(TRECHO DO TEXTO)
_____
O presidente americano, Barack Obama, encabeçou esta segunda-feira um minuto de silêncio em todo o país após o massacre no Arizona, que deixou seis mortos e 14 feridos, entre eles uma congressista americana, no mesmo dia em que o jovem acusado do ataque se apresentou à Justiça em Phoenix, capital do estado.

O jovem americano Jared Loughner, de 22 anos, acusado de ser o autor dos disparos, se apresentou à corte algemado e com a cabeça raspada, informou um repórter da AFP no local.

O atirador, que foi dominado por observadores após supostamente tentar assassinar a representante democrata Gabrielle Giffords, no sábado, restringiu-se a responder “sim” às perguntas do juiz.
_____
(DADOS DO EXERCÍCIO)

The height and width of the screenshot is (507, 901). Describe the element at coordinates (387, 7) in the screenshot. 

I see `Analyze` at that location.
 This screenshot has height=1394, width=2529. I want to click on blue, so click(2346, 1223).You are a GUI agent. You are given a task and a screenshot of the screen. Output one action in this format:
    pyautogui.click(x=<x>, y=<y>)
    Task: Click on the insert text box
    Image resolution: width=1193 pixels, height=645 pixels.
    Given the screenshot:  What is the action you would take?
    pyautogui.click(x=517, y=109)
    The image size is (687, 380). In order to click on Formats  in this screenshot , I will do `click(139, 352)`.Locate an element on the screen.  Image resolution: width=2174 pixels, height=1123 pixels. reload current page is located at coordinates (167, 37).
_____
(SEU OBJETIVO) Reproduza na íntegra o texto sobre o massacre no Arizona, sem qualquer alteração. Recorra somente ao texto sobre o massacre no Arizona, desconsiderando as linhas.

(SOLUÇÃO DO PROBLEMA)
O presidente americano, Barack Obama, encabeçou esta segunda-feira um minuto de silêncio em todo o país após o massacre no Arizona, que deixou seis mortos e 14 feridos, entre eles uma congressista americana, no mesmo dia em que o jovem acusado do ataque se apresentou à Justiça em Phoenix, capital do estado.

O jovem americano Jared Loughner, de 22 anos, acusado de ser o autor dos disparos, se apresentou à corte algemado e com a cabeça raspada, informou um repórter da AFP no local.

O atirador, que foi dominado por observadores após supostamente tentar assassinar a representante democrata Gabrielle Giffords, no sábado, restringiu-se a responder “sim” às perguntas do juiz.